Purpose/Objective(s)

Hepatocellular carcinoma (HCC) is a major global cause of mortality. The epithelial-mesenchymal transition (EMT) transcription factor TWIST1 has been implicated in the invasion and metastasis of HCC, but the mechanism is unclear. Integrated transcriptomic and proteomic analyses on primary liver tumors and lung metastases from a spontaneous Twist1 -dependent metastasis mouse model of MYC -induced HCC identified the hexosamine biosynthetic pathway (HBP) as a cancer cell autonomous mechanism for EMT-mediated invasion and metastasis, which was further validated in vitro and ex vivo .

Materials/Methods

RNA-sequencing and mass spectrometry-based proteomics were carried out on primary liver tumors, lung metastases, normal livers and normal lungs from a Twist1 -dependent metastasis mouse model of MYC -induced HCC (LMT); a metastatic MYC -induced HCC mouse model dependent on Twist1 phosphorylation mimetic mutant (LMT-DQD); a non-metastatic mouse model of MYC -induced HCC (LM); a non-metastatic MYC -induced HCC mouse model with the Twist box mutant (LMT-F191G); and wildtype mice.

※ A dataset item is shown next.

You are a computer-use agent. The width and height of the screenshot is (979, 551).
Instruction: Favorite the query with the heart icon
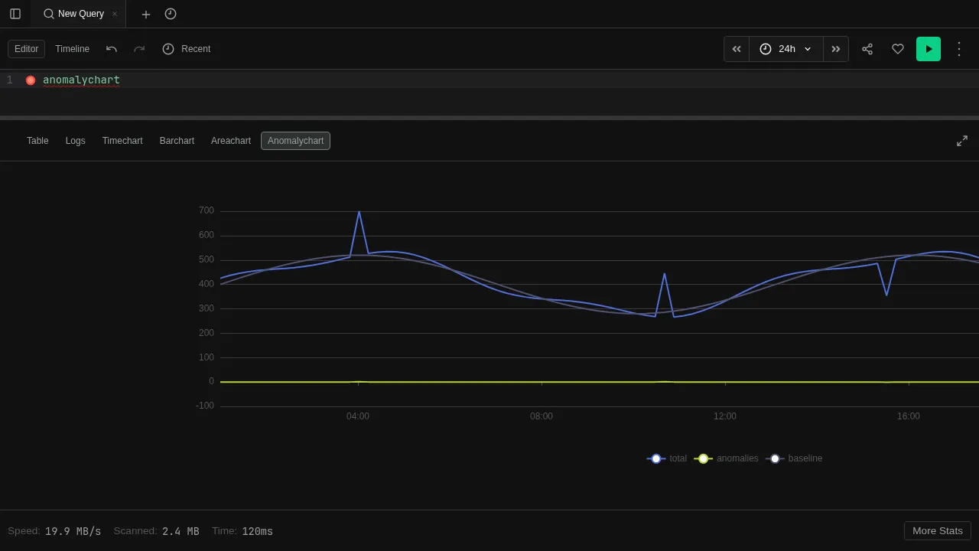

Data was analyzed in R. Organoids were derived from LM liver tumors, embedded into collagen and imaged using time-lapse DIC microscopy. Cell lines were derived from LM and LMT liver tumors, and along with human HCC cell lines Huh7, Hep3B and HepG2, were utilized for in vitro migration and invasion assays.

Results

91 genes were differentially expressed between lung metastases versus primary liver tumors; primary liver tumors versus normal liver; and normal lung versus normal liver with p <0.05. Gene Ontology and KEGG Pathway Enrichment analyses revealed an enrichment of metabolic processes. Gfpt2 , the gene encoding for the rate-limiting enzyme of the hexosamine biosynthetic pathway, was overexpressed >2 fold in metastases compared to primary tumor (p = 0.007). Kaplan-Meier estimates from cBioPortal show that HCC patients with genetic alterations in GFPT2 and/or its isoform GFPT1 have significantly worse overall median survival compared to patients without these alterations (27.5 months vs 83.24 months , p = 0.006). Functional validation studies demonstrated that increased O-GlcNAcylation by pharmacologic treatment with TMG or genetic manipulation by GFPT2 overexpression was sufficient to increase migration and invasion in vitro in a panel of human and murine HCC cell lines. Decreased HBP-O-GlcNAcylation by pharmacologic treatment with DON or genetic manipulation by GFPT2 shRNA knockdown inhibited migration and invasion in vitro . Similarly, using a novel organoid invasion assay, TMG treatment increased invasion of organoids derived from LM tumors ex vivo 2-fold (p <0.03) while DON treatment inhibited invasion 2-fold (p <0.03).

Conclusion

The hexosamine biosynthetic pathway is required and sufficient for invasion and metastasis in vitro in HCC cell lines and ex vivo in HCC tumor-derived organoids. The HBP may be a potential therapeutic target for advanced HCC patients.